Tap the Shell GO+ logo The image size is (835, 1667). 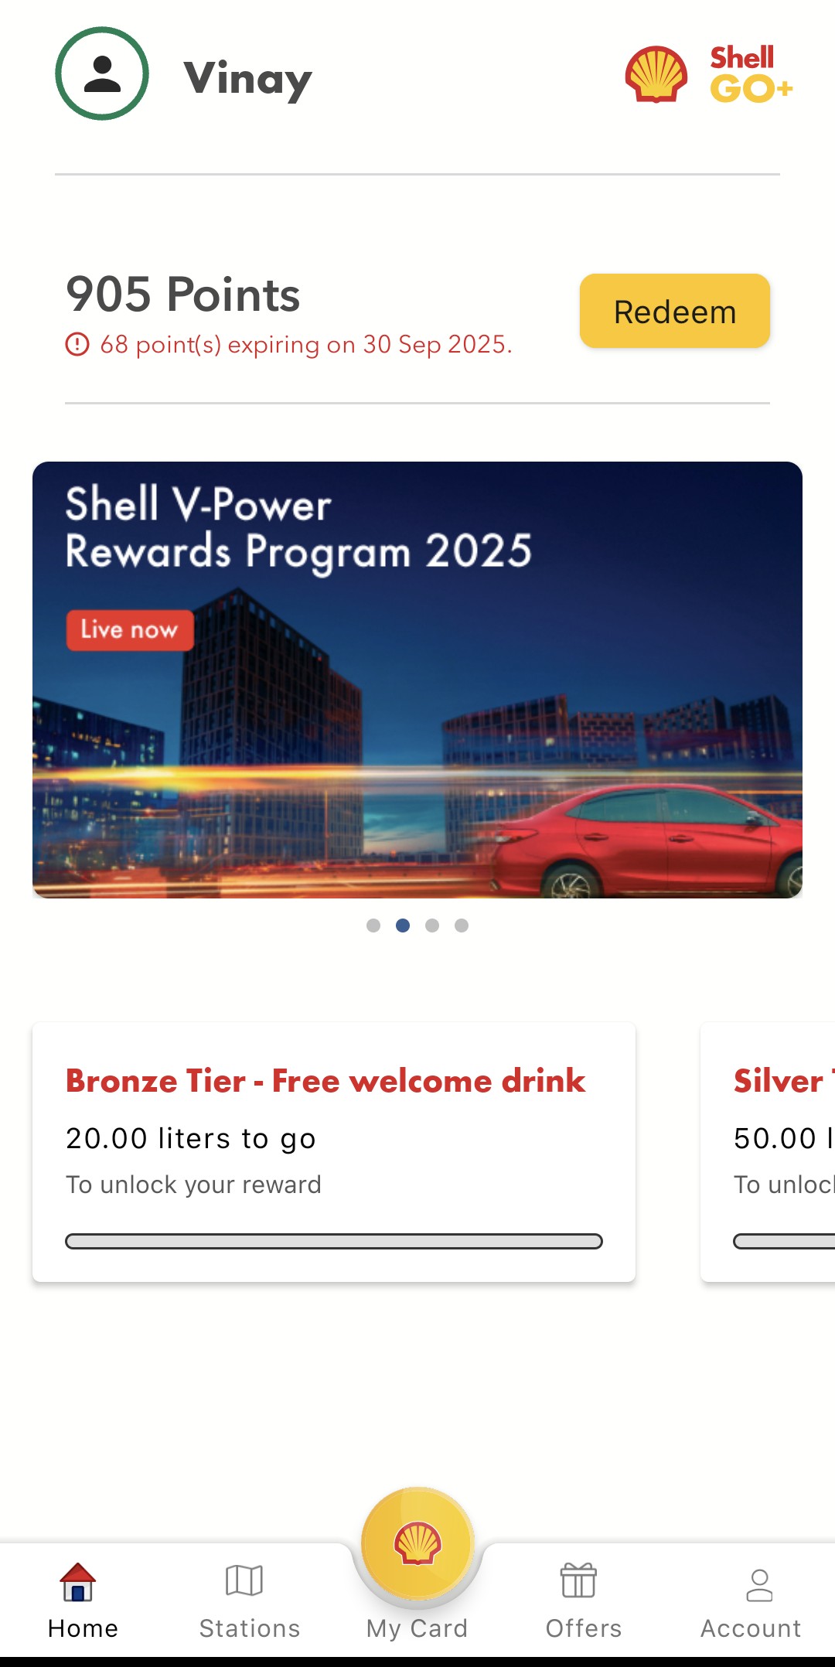click(709, 74)
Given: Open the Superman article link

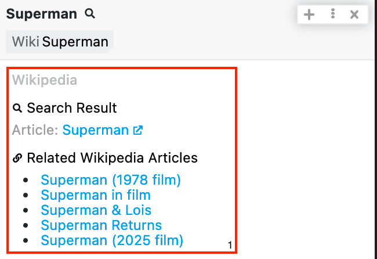Looking at the screenshot, I should 96,130.
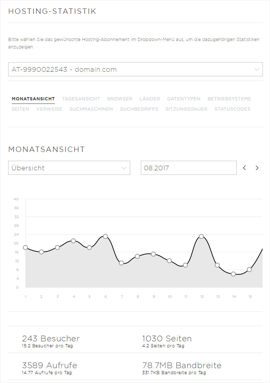The width and height of the screenshot is (270, 383).
Task: Show the Sitzungsdauer tab
Action: [186, 109]
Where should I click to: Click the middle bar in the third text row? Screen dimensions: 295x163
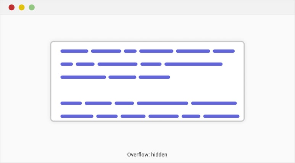122,77
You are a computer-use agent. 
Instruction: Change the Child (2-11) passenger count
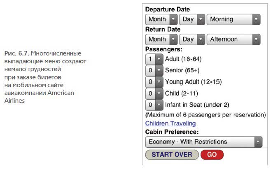154,93
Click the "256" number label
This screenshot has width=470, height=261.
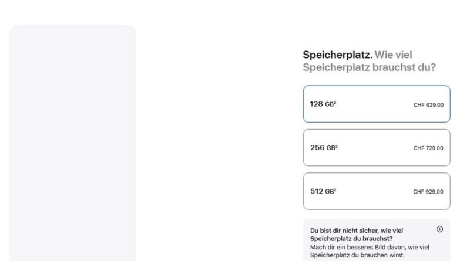317,148
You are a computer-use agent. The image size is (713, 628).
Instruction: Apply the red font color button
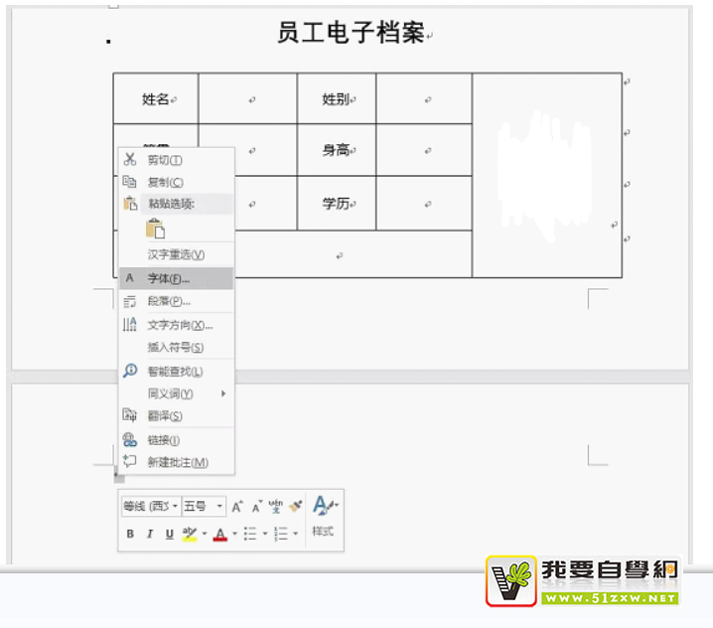[220, 535]

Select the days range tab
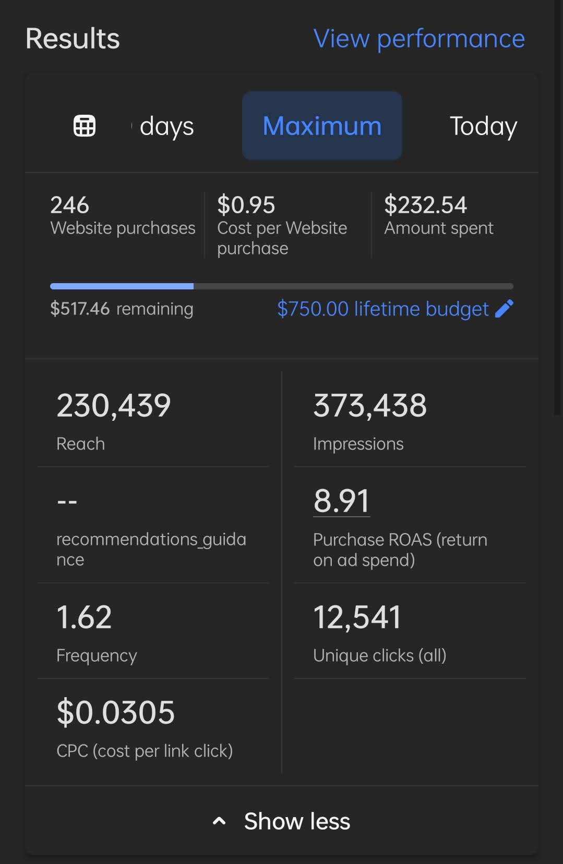click(x=166, y=126)
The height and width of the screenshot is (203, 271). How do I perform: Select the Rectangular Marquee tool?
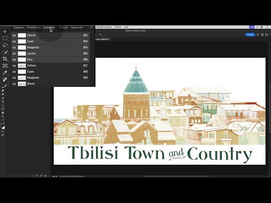[x=5, y=38]
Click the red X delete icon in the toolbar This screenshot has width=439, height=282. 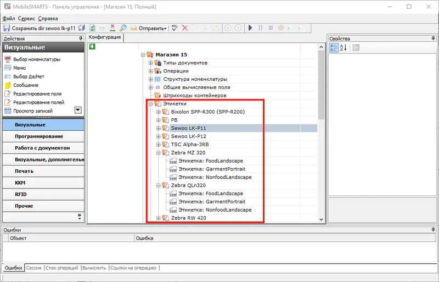[112, 28]
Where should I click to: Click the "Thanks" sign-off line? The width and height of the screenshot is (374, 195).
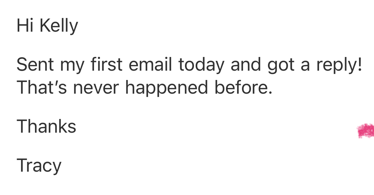pyautogui.click(x=46, y=127)
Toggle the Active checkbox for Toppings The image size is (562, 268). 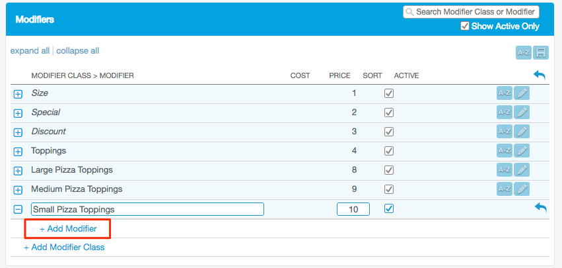click(389, 151)
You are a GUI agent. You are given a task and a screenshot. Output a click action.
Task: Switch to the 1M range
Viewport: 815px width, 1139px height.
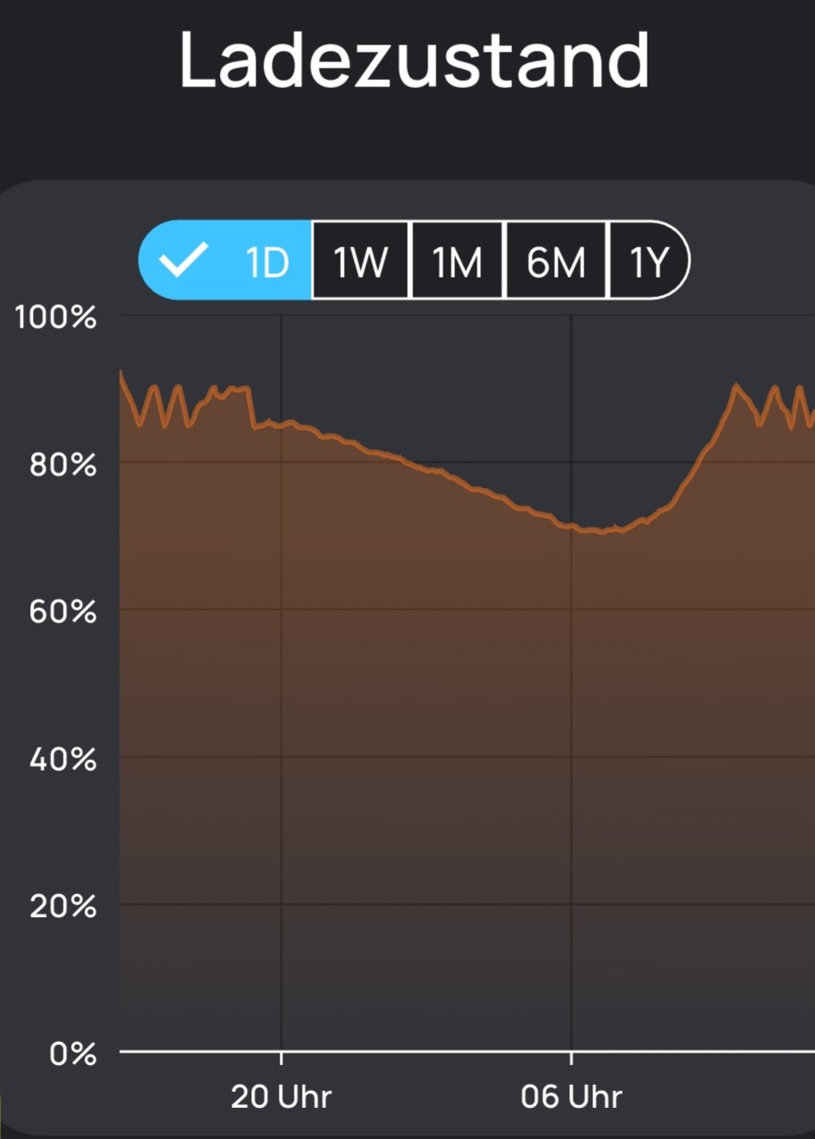point(457,260)
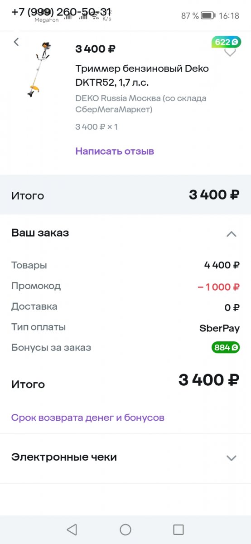Tap the Ваш заказ header
This screenshot has height=544, width=251.
pos(40,233)
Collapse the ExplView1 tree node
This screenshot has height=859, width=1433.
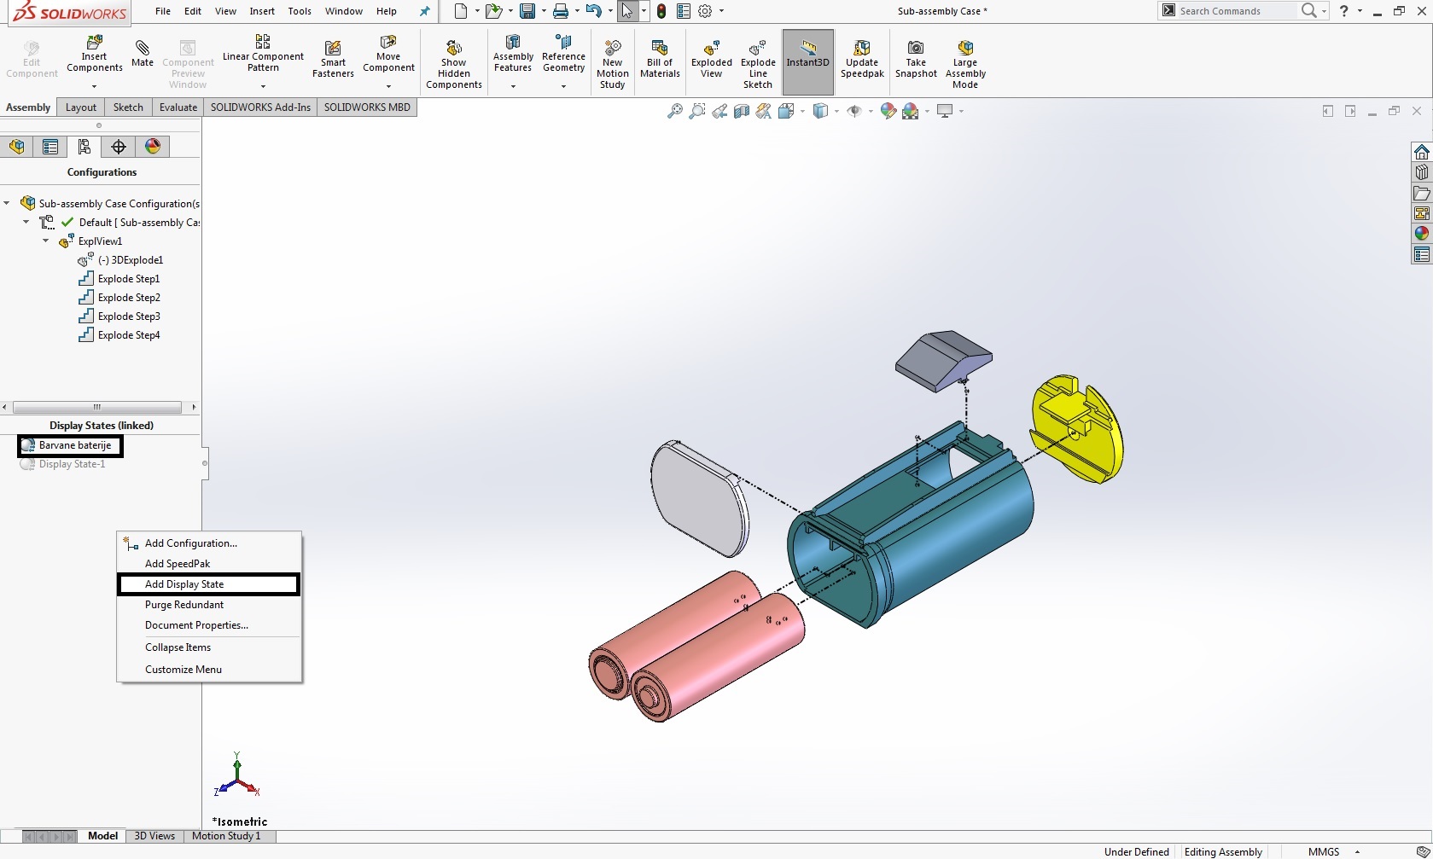(x=46, y=241)
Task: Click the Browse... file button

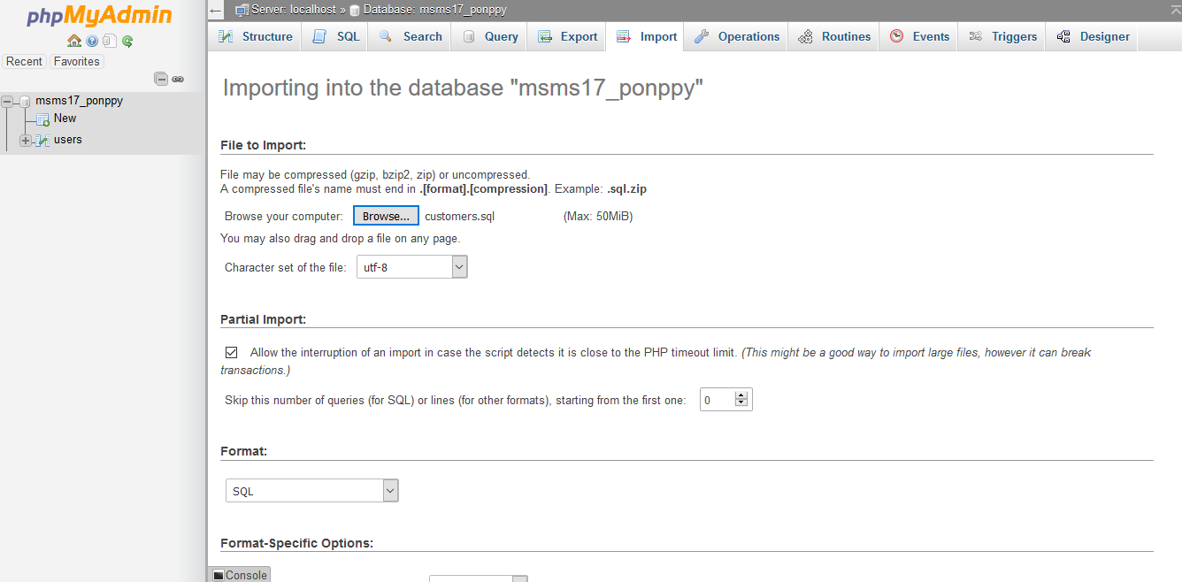Action: [x=386, y=216]
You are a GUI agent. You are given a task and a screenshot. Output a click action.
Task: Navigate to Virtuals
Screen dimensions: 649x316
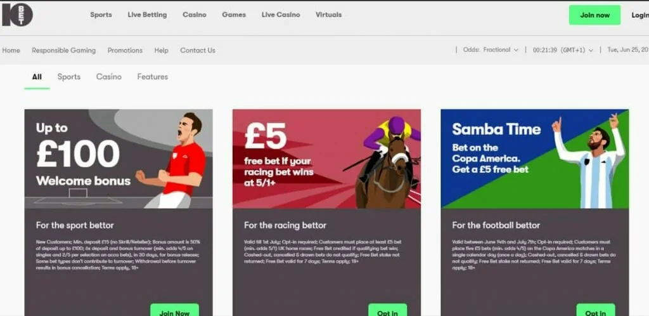click(x=329, y=15)
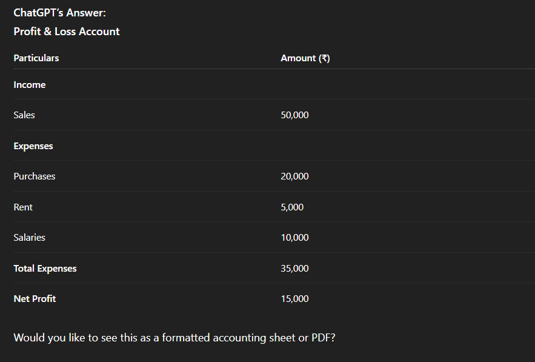Click the 20,000 purchases amount
Image resolution: width=535 pixels, height=362 pixels.
[294, 176]
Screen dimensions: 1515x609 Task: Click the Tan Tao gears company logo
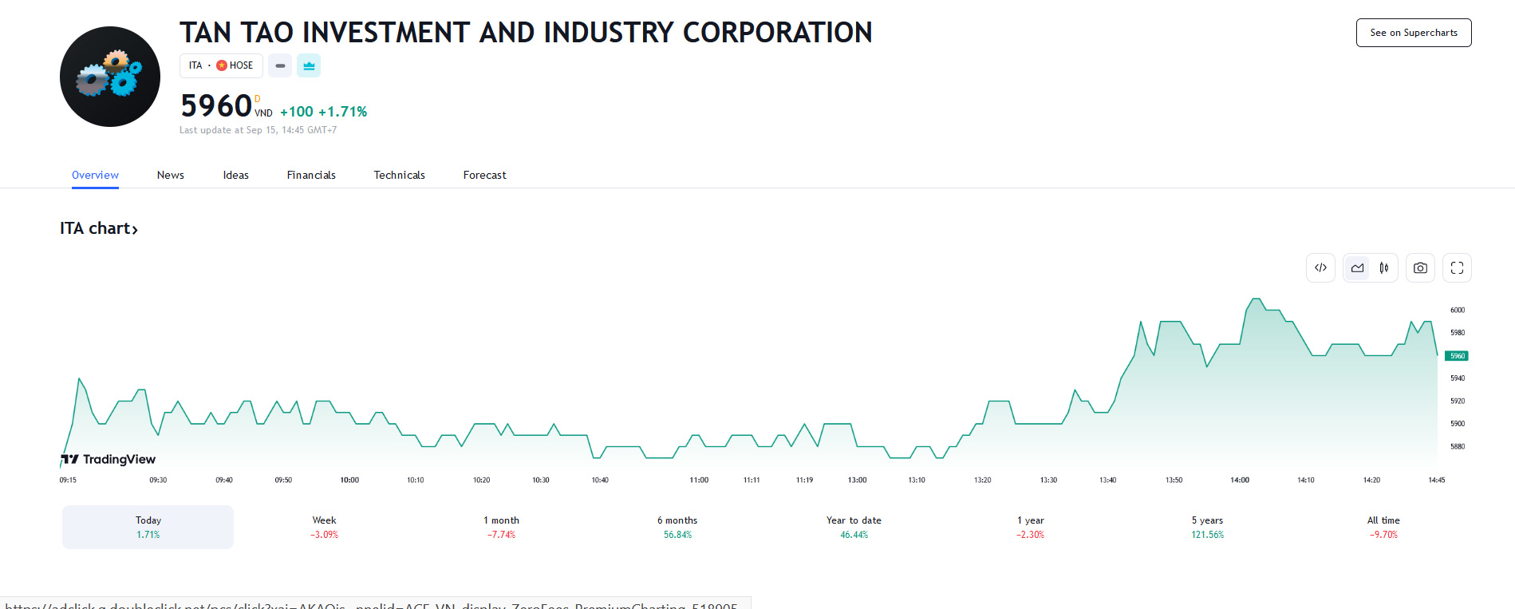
━━━━━━━━
Activity:
The exercise is to copy out every line above that has the word "agent" in it.

Solved problem:
You are a computer-use agent. 
You are a computer-use agent. The image size is (713, 628).
You are a GUI agent. You are given a task and a screenshot. Output a click action.
You are a GUI agent. You are given a task and a screenshot. Output a click action.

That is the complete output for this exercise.